Print the items word for word, from the very first line through the line containing "Image resolution: width=1280", including that line. Leave the pictures out of your answer.

— begin —

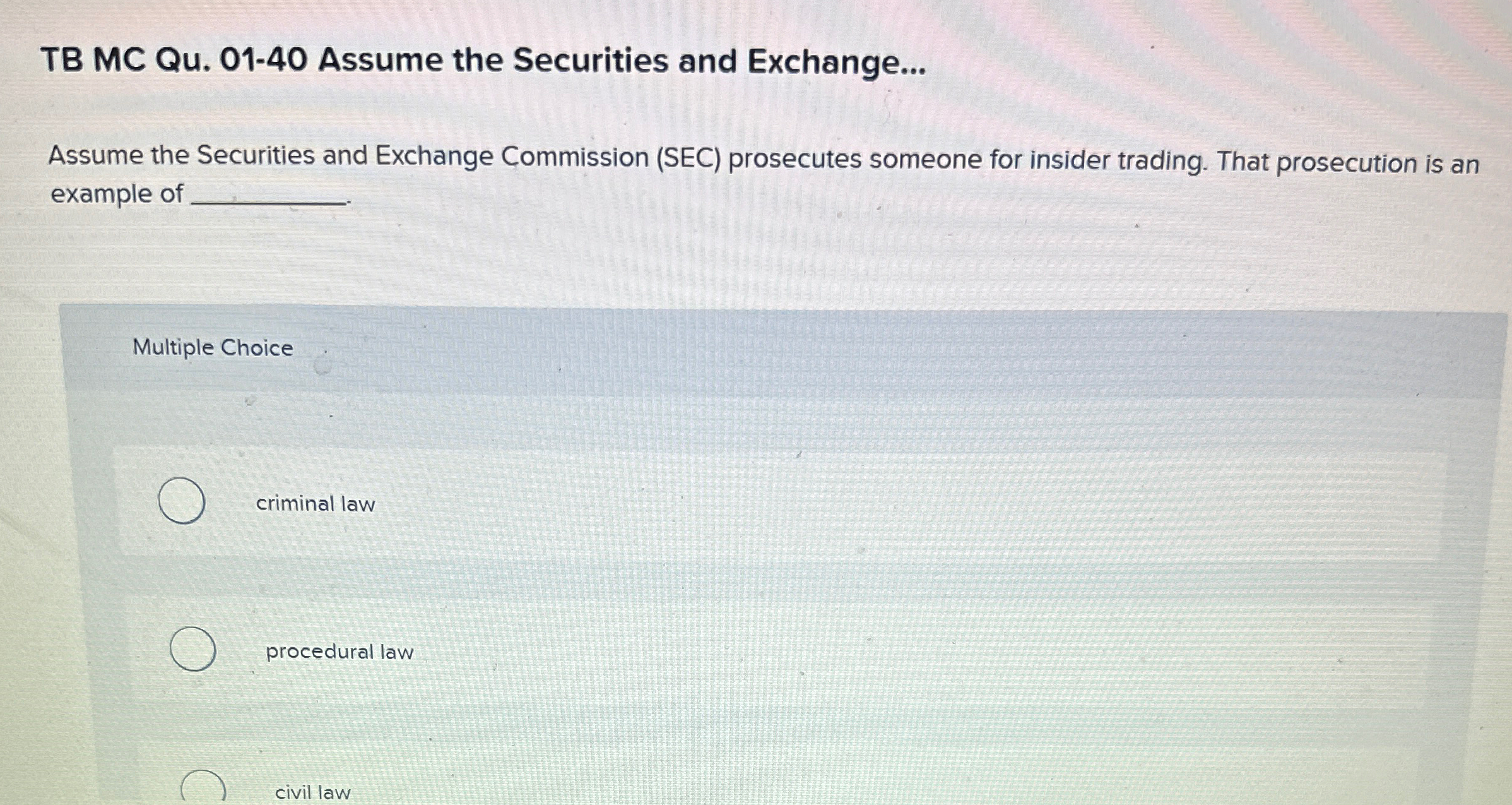The image size is (1512, 805).
Task: Choose the answer labeled civil law
Action: [312, 792]
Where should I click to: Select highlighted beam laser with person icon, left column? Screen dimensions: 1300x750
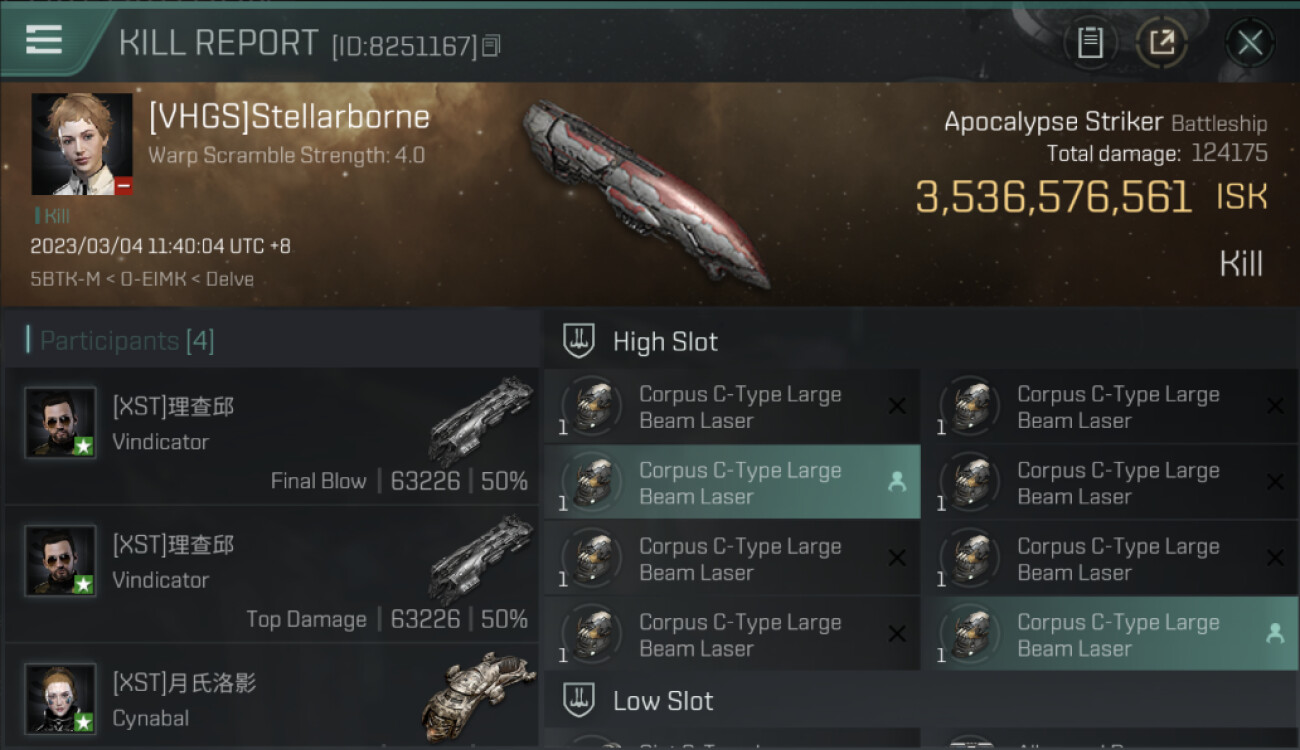click(732, 483)
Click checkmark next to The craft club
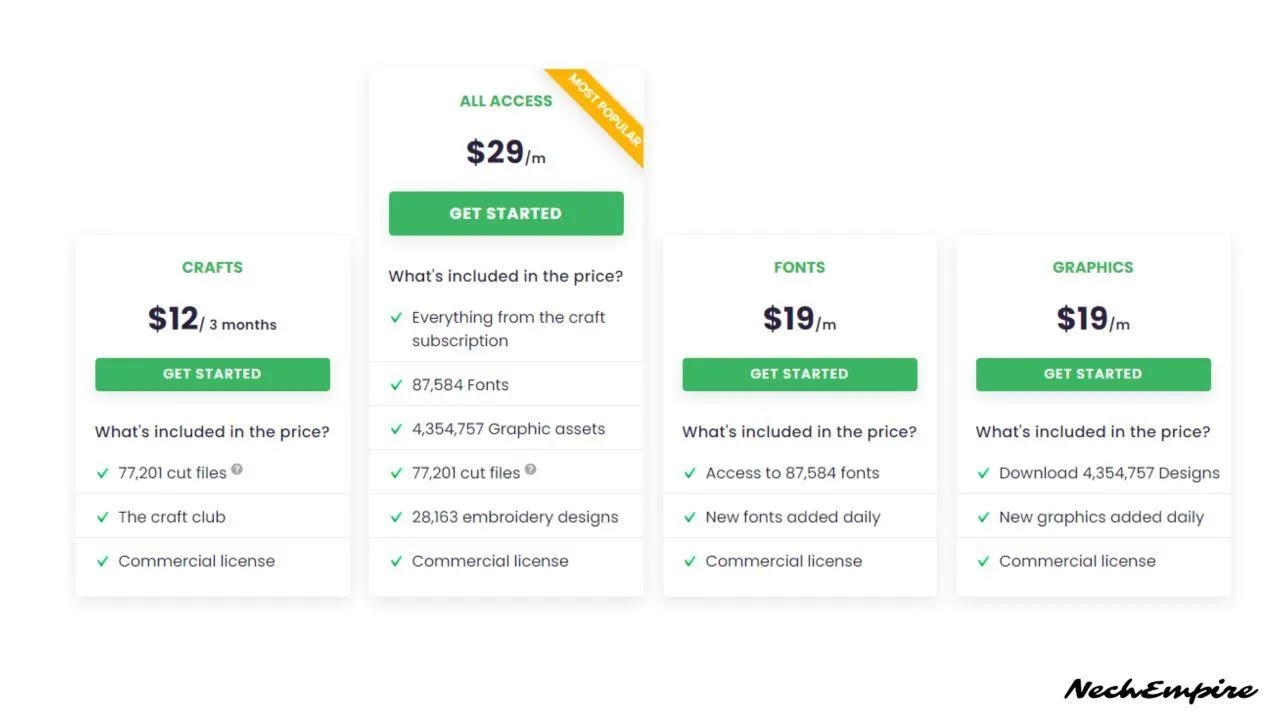Image resolution: width=1280 pixels, height=720 pixels. pyautogui.click(x=102, y=517)

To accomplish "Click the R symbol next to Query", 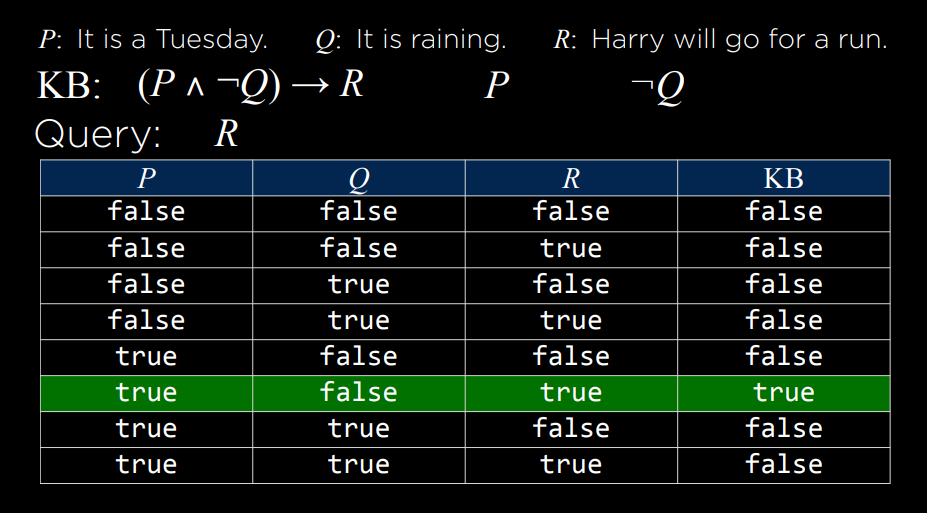I will tap(226, 133).
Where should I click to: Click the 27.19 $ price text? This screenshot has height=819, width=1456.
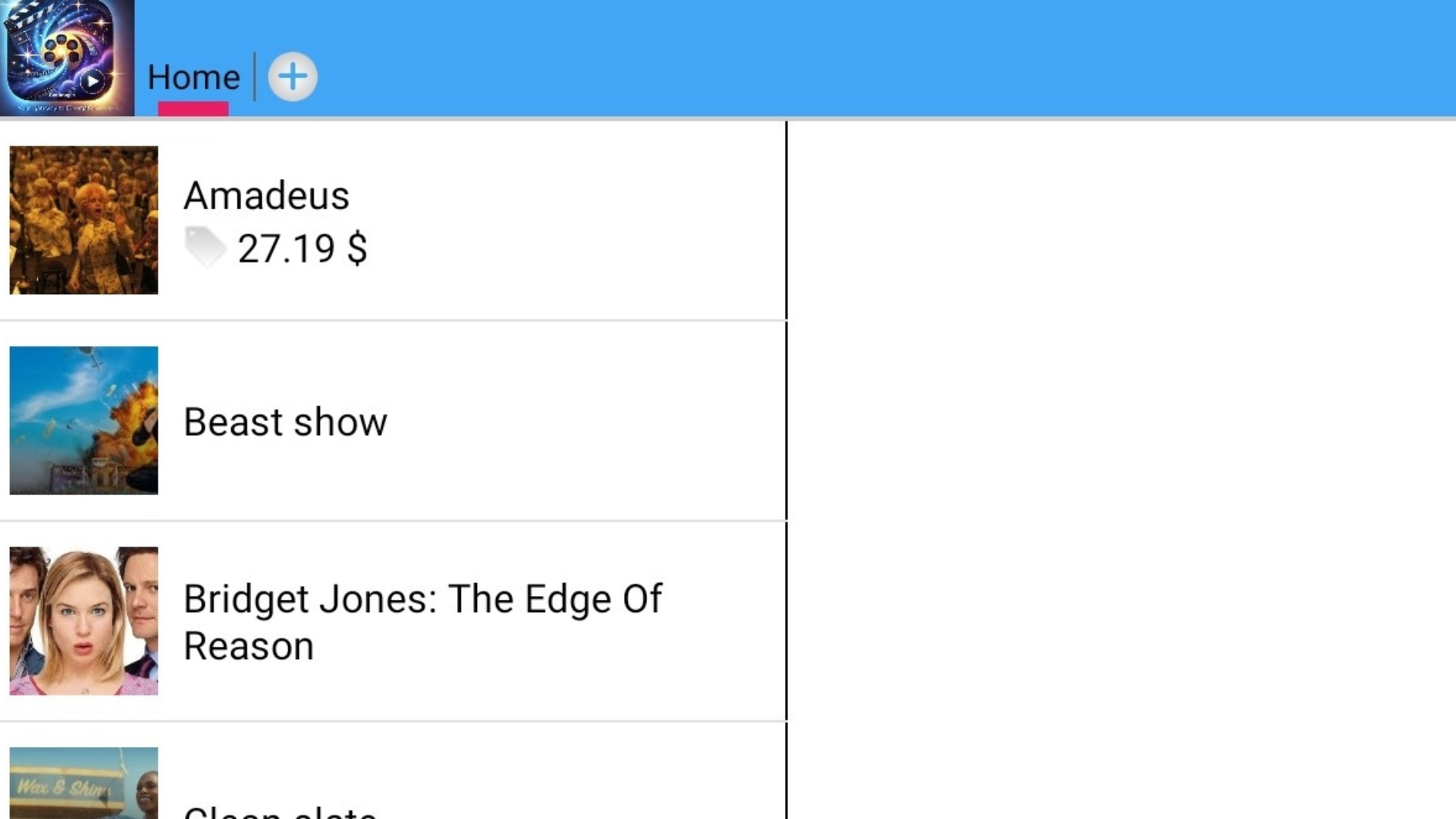click(x=303, y=249)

— end —

Solution for this exercise:
The image size is (1512, 805).
Task: Choose the answer labeled civil law
Action: [312, 792]
Where should I click to: Select highlighted beam laser with person icon, left column? Screen dimensions: 1300x750
click(732, 483)
Click checkmark next to The craft club
Image resolution: width=1280 pixels, height=720 pixels. pyautogui.click(x=102, y=517)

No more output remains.